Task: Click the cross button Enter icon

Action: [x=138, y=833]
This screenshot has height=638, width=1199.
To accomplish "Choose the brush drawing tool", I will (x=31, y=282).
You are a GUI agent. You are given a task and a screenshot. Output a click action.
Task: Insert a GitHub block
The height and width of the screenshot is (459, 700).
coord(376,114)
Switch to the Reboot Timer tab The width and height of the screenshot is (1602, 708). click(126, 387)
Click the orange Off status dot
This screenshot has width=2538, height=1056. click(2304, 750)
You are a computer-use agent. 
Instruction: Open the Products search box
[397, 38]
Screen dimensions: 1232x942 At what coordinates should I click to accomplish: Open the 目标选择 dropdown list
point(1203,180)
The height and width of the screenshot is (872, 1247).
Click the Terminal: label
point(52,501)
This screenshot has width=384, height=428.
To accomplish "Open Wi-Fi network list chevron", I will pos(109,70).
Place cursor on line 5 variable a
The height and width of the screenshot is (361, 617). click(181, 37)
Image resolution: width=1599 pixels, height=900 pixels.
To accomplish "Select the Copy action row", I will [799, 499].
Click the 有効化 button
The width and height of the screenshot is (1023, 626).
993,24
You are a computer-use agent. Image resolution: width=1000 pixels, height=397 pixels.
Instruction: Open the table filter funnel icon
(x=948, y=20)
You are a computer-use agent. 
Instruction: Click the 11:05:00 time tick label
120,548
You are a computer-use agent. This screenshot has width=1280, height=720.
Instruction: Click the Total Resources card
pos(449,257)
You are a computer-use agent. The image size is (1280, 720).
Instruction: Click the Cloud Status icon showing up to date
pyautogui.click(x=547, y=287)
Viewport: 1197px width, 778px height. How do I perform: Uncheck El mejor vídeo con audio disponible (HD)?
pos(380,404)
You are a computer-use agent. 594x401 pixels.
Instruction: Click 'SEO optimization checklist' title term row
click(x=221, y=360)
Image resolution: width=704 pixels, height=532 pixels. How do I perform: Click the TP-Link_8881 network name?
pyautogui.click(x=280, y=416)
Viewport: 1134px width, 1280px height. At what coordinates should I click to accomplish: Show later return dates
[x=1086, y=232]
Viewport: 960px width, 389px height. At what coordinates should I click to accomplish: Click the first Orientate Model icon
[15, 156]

_Work task:_ Set down all the data exactly as given.

_Result of this task:_
Task: Click the cross button Enter icon

Action: [x=138, y=833]
This screenshot has height=638, width=1199.
To accomplish "Choose the brush drawing tool", I will (x=31, y=282).
You are a GUI agent. You are given a task and a screenshot. Output a click action.
Task: Insert a GitHub block
The height and width of the screenshot is (459, 700).
coord(376,114)
Switch to the Reboot Timer tab The width and height of the screenshot is (1602, 708). click(126, 387)
Click the orange Off status dot
This screenshot has width=2538, height=1056. click(2304, 750)
You are a computer-use agent. 
Instruction: Open the Products search box
[397, 38]
Screen dimensions: 1232x942 At what coordinates should I click to accomplish: Open the 目标选择 dropdown list
point(1203,180)
The height and width of the screenshot is (872, 1247).
Click the Terminal: label
point(52,501)
This screenshot has width=384, height=428.
To accomplish "Open Wi-Fi network list chevron", I will pos(109,70).
Place cursor on line 5 variable a
The height and width of the screenshot is (361, 617). click(181, 37)
Image resolution: width=1599 pixels, height=900 pixels.
To accomplish "Select the Copy action row", I will [799, 499].
Click the 有効化 button
The width and height of the screenshot is (1023, 626).
993,24
You are a computer-use agent. Image resolution: width=1000 pixels, height=397 pixels.
Instruction: Open the table filter funnel icon
(x=948, y=20)
You are a computer-use agent. 
Instruction: Click the 11:05:00 time tick label
120,548
You are a computer-use agent. This screenshot has width=1280, height=720.
Instruction: Click the Total Resources card
pos(449,257)
You are a computer-use agent. The image size is (1280, 720).
Instruction: Click the Cloud Status icon showing up to date
pyautogui.click(x=547, y=287)
Viewport: 1197px width, 778px height. How do I perform: Uncheck El mejor vídeo con audio disponible (HD)?
pos(380,404)
You are a computer-use agent. 594x401 pixels.
Instruction: Click 'SEO optimization checklist' title term row
click(x=221, y=360)
Image resolution: width=704 pixels, height=532 pixels. How do I perform: Click the TP-Link_8881 network name?
pyautogui.click(x=280, y=416)
Viewport: 1134px width, 1280px height. At what coordinates should I click to accomplish: Show later return dates
[x=1086, y=232]
Viewport: 960px width, 389px height. At what coordinates should I click to accomplish: Click the first Orientate Model icon
[15, 156]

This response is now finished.